▶ [THE DATA]
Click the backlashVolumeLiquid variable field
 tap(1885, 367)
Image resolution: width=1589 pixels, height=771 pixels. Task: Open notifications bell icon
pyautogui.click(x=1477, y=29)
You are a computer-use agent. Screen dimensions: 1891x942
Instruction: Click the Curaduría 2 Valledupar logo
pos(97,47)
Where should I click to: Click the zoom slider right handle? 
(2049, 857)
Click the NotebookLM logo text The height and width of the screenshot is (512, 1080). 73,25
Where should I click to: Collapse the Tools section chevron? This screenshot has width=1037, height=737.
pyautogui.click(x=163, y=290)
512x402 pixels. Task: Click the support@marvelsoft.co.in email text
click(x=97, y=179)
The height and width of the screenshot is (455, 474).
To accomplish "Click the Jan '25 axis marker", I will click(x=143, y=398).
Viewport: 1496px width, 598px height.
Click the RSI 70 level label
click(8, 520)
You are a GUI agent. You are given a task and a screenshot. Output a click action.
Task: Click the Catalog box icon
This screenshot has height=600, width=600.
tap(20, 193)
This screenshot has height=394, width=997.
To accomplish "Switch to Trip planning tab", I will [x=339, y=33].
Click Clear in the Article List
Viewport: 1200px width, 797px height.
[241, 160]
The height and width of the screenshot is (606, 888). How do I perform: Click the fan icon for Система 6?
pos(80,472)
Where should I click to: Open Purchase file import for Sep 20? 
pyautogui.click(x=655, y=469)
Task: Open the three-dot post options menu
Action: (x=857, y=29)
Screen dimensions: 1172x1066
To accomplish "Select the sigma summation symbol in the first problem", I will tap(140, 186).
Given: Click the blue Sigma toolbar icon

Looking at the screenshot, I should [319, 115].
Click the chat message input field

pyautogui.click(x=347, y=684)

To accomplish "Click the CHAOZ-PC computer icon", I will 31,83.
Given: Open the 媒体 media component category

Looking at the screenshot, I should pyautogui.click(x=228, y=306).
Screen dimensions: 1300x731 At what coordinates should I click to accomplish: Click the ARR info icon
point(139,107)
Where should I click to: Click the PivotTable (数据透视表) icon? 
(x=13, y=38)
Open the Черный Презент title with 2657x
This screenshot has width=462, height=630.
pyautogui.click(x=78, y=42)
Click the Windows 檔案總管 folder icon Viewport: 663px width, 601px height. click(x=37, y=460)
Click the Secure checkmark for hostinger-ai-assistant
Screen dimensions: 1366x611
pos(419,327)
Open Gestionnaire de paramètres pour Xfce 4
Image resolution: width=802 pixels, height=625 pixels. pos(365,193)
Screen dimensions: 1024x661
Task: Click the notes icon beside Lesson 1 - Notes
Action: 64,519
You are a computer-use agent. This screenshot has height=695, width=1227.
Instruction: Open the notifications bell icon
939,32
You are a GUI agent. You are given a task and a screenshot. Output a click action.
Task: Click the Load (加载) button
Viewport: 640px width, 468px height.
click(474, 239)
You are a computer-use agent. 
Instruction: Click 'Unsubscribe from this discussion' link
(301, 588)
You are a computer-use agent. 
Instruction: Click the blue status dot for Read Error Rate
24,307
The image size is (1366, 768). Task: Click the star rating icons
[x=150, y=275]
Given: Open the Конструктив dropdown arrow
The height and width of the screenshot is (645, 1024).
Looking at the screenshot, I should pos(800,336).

▶ [TASK DESCRIPTION]
Taking care to match every character, output all of the entries above.

▶ [RESPONSE AREA]
Click the backlashVolumeLiquid variable field
 tap(1885, 367)
Image resolution: width=1589 pixels, height=771 pixels. Task: Open notifications bell icon
pyautogui.click(x=1477, y=29)
You are a computer-use agent. Screen dimensions: 1891x942
Instruction: Click the Curaduría 2 Valledupar logo
pos(97,47)
Where should I click to: Click the zoom slider right handle? 
(2049, 857)
Click the NotebookLM logo text The height and width of the screenshot is (512, 1080). 73,25
Where should I click to: Collapse the Tools section chevron? This screenshot has width=1037, height=737.
pyautogui.click(x=163, y=290)
512x402 pixels. Task: Click the support@marvelsoft.co.in email text
click(x=97, y=179)
The height and width of the screenshot is (455, 474).
To accomplish "Click the Jan '25 axis marker", I will click(x=143, y=398).
Viewport: 1496px width, 598px height.
Click the RSI 70 level label
click(8, 520)
You are a GUI agent. You are given a task and a screenshot. Output a click action.
Task: Click the Catalog box icon
This screenshot has height=600, width=600.
tap(20, 193)
This screenshot has height=394, width=997.
To accomplish "Switch to Trip planning tab", I will [x=339, y=33].
Click Clear in the Article List
Viewport: 1200px width, 797px height.
[241, 160]
The height and width of the screenshot is (606, 888). How do I perform: Click the fan icon for Система 6?
pos(80,472)
Where should I click to: Open Purchase file import for Sep 20? 
pyautogui.click(x=655, y=469)
Task: Open the three-dot post options menu
Action: (x=857, y=29)
Screen dimensions: 1172x1066
To accomplish "Select the sigma summation symbol in the first problem", I will tap(140, 186).
Given: Click the blue Sigma toolbar icon

Looking at the screenshot, I should [319, 115].
Click the chat message input field

pyautogui.click(x=347, y=684)

To accomplish "Click the CHAOZ-PC computer icon", I will 31,83.
Given: Open the 媒体 media component category

Looking at the screenshot, I should pyautogui.click(x=228, y=306).
Screen dimensions: 1300x731 At what coordinates should I click to accomplish: Click the ARR info icon
point(139,107)
Where should I click to: Click the PivotTable (数据透视表) icon? 
(x=13, y=38)
Open the Черный Презент title with 2657x
This screenshot has width=462, height=630.
pyautogui.click(x=78, y=42)
Click the Windows 檔案總管 folder icon Viewport: 663px width, 601px height. click(x=37, y=460)
Click the Secure checkmark for hostinger-ai-assistant
Screen dimensions: 1366x611
pos(419,327)
Open Gestionnaire de paramètres pour Xfce 4
Image resolution: width=802 pixels, height=625 pixels. pos(365,193)
Screen dimensions: 1024x661
Task: Click the notes icon beside Lesson 1 - Notes
Action: 64,519
You are a computer-use agent. This screenshot has height=695, width=1227.
Instruction: Open the notifications bell icon
939,32
You are a GUI agent. You are given a task and a screenshot. Output a click action.
Task: Click the Load (加载) button
Viewport: 640px width, 468px height.
click(474, 239)
You are a computer-use agent. 
Instruction: Click 'Unsubscribe from this discussion' link
(301, 588)
You are a computer-use agent. 
Instruction: Click the blue status dot for Read Error Rate
24,307
The image size is (1366, 768). Task: Click the star rating icons
[x=150, y=275]
Given: Open the Конструктив dropdown arrow
The height and width of the screenshot is (645, 1024).
Looking at the screenshot, I should pos(800,336).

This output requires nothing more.